Die Physik beispielsweise verfolgt insbesondere zwei Ansätze: Zum einen werden mit Hilfe von Experimenten gezielt Fragen an die Natur gestellt, um direkt empirisches Wissen zu generieren. Zum anderen wird von der theoretischen Seite mit Hilfe der Mathematik versucht das empirische Wissen auf einen kleinsten Nenner zu bringen, um fundamentale Axiome zu formulieren, die gerne auch ehrfurchtsvoll als "Naturgesetze" bezeichnet werden, sowie neue Vorhersagen zu treffen, um gezielt neue Fragen an die Natur stellen zu können.
Die Natur ist dabei der Richter: Treten die Vorhersagen ein, dann spricht dies natürlich für das Modell und stärkt sein Fundament.

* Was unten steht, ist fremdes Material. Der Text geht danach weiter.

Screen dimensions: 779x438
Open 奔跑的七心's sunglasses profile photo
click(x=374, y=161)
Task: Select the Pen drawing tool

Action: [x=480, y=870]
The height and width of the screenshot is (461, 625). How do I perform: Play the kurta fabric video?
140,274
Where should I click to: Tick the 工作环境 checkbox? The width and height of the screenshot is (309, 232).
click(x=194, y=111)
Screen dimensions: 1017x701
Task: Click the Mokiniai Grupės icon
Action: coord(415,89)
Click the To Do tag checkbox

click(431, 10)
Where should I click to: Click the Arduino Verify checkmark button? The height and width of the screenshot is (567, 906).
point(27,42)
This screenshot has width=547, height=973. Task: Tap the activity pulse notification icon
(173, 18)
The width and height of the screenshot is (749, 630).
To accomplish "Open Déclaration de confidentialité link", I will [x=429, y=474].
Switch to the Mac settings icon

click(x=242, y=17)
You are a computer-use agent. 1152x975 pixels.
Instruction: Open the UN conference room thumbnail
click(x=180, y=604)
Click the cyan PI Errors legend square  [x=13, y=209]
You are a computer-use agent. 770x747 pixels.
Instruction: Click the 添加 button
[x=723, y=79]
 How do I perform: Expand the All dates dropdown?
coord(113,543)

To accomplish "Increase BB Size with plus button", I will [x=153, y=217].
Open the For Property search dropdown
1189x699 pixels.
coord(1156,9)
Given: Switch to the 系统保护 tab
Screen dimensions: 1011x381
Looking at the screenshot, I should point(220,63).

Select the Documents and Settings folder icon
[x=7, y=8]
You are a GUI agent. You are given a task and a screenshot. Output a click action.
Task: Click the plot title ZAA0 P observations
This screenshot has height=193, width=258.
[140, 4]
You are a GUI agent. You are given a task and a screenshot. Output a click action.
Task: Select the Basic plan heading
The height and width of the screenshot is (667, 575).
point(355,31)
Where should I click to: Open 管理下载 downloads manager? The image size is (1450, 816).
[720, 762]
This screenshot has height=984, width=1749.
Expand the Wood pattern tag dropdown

Falls es zu Widersprüchen kommt, muss das Modell verbessert oder verworfen werden.
Newton beispielsweise erkannte drei bzw. vier fundamentale Prinzipien der Bewegung, seine berühmten Newtonschen Axiome der Dynamik. Auf der Grundlage dieser Axiome kann die gesamte klassische Mechanik hergeleitet werden, man benötigt lediglich Kenntnis (etwas) höherer Mathematik.
Gegen Ende des 19. Jahrhunderts verdichteten sich die Hinweise, dass die Mechanik nach Newton nicht der Weisheit letzten Schluss darstellen kann: Zum einen stellte man fest, dass die Lichtgeschwindigkeit immer den gleichen Wert besitzt - egal mit welcher Geschwindigkeit wir uns bewegen! Oder, dass die Bahn des Merkur nicht vollkommen stabil ist, sondern ihr sonnennächster Punkt langsam um die Sonne wandert (Apsidendrehung). Auch durch Gezeiteneffekte oder den störenden Einfluss der anderen Planeten unseres Sonnensystems konnte dies nicht zufriedenstellend erklärt werden.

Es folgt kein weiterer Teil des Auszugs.